Notice that the sampling distribution of $T_1 = \bar X$ is used to find the CI: $$0.95 = P\left(-1.96 \le Z = \frac{\bar X - \mu}{\sigma/\sqrt{n}} \le 1.96\right) = \dots\\ = P(\bar X - 1.96\sigma/\sqrt{n} \le \mu \le \bar X + 1.96\sigma/\sqrt{n}),$$ where $Z \sim Norm(0,1).$ In this situation $\sigma/\sqrt{n}$ is often called the standard error of $\bar X.$

Now consider a somewhat different situation: If $\sigma^2$ is unknown and estimated by the sample variance $S_X^2,$ then the statistic $$T_2 = \frac{\bar X - \mu}{S_X/\sqrt{n}}$$ has Student's t distribution with $df = \nu = n-1.$ A resulting 95% CI for $\mu$ in this case is of the form $\bar X \pm t^*S_X/\sqrt{n},$ where $\pm t^*$ cut 2.5% from the upper and lower tails of $T(n-1),$ respectively. Also, if we wish to test $H_0: \mu = \mu_0$ against $H_a: \mu \ne \mu_0$ at the 5% level, we reject if $|T| = \frac{|\bar X - \mu_0|}{S_X/\sqrt{n}} > t^*.$ In these situations, $S_X/\sqrt{n}$ is called the (estimated) standard error of the sample mean.

Again, if the data are normal and both $\mu$ and $\sigma^2$ are unknown, then the statistic $$T_3 = \frac{(n-1)S_X^2}{\sigma^2} \sim Chisq(df = \nu = n-1).$$ Then $T_3$ can be used to make a 95% CI for $\sigma^2$ and to test hypotheses about $\sigma^2.$ Specifically, one begins the derivation of the CI with $P(L < (n-1)S_X^2/\sigma^2 < U) = 0.95,$ where $U$ cuts 2.5% of the area from the lower tail of $Chisq(n-1)$ and $U$ cuts 2.5% from its upper tail. Then one 'pivots' to isolate $\sigma^2$ between limits that can be computed from the data and known properties of the distribution of $T_3.$

In your binomial example, you have observed $X$ successes, where $n$ is known and the success probability $\theta$ is not. Then either $X$ or the estimator $\hat \theta = X/n$ of $\theta$ could be called a statistic. Then $X \sim Binom(n, \theta)$ and $\hat \theta$ has an appropriately scaled variant of a binomial distribution. If $n\hat \theta$ and $n(1-\hat \theta)$ are sufficiently large, then $X$ and $\hat \theta$ may be approximately normally distributed.
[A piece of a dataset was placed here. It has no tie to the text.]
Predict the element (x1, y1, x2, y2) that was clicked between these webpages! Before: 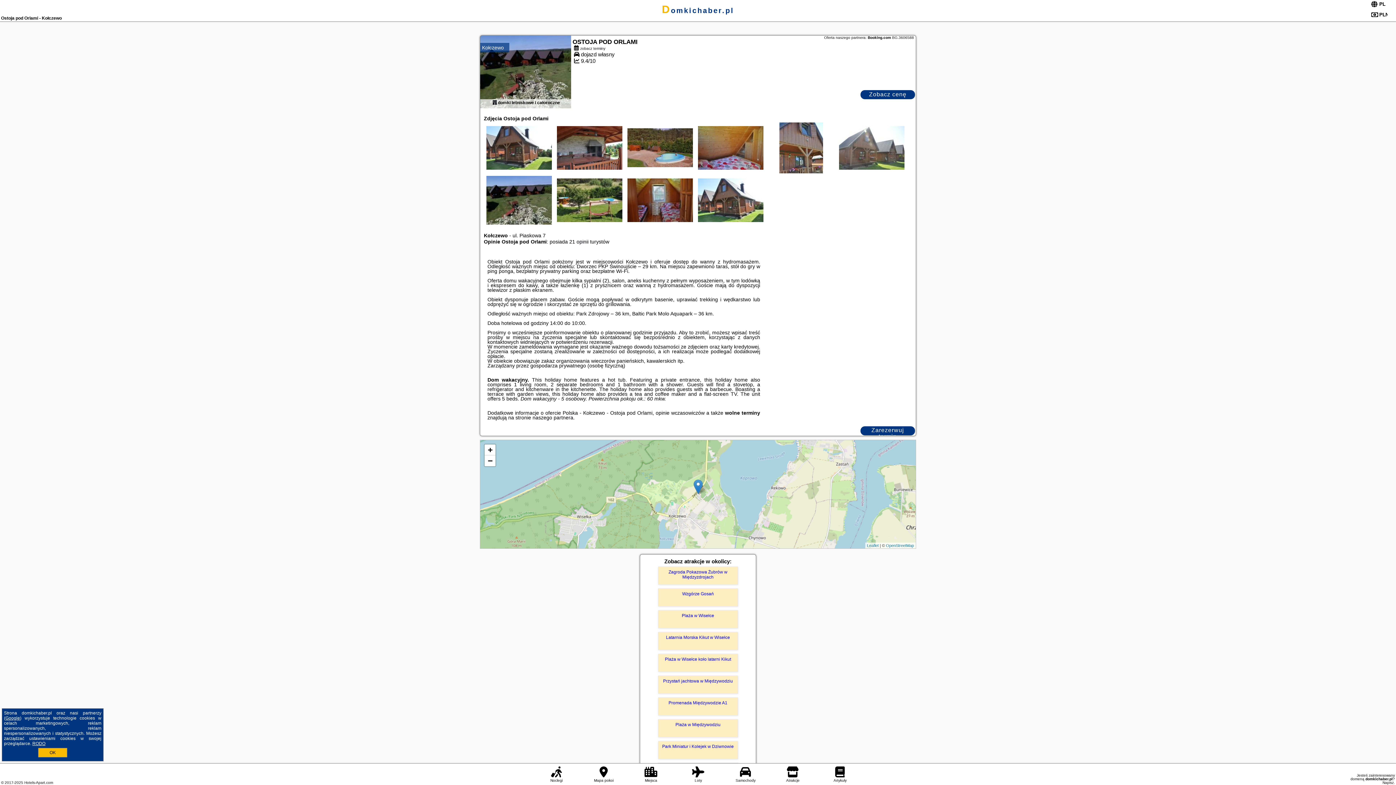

Various authors have somewhat more specific definitions of 'statistic' than either you or I have used. You should check your textbook and class notes to be sure of the technical definition you are using in your course. The Wikipedia article on 'statistic' seems unfinished at this moment, but even in its current state it may also be of some use.